■ **Problem description**:
Write out only the lines running from the one that contains "Select Not Met" to the end of the material, both ends included.

[[ Records supplied, beginning ]]

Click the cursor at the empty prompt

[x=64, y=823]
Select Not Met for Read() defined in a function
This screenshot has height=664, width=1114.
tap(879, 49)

[[ Records supplied, end ]]

■ **Your solution**:
Select Not Met for Read() defined in a function
This screenshot has height=664, width=1114.
tap(879, 49)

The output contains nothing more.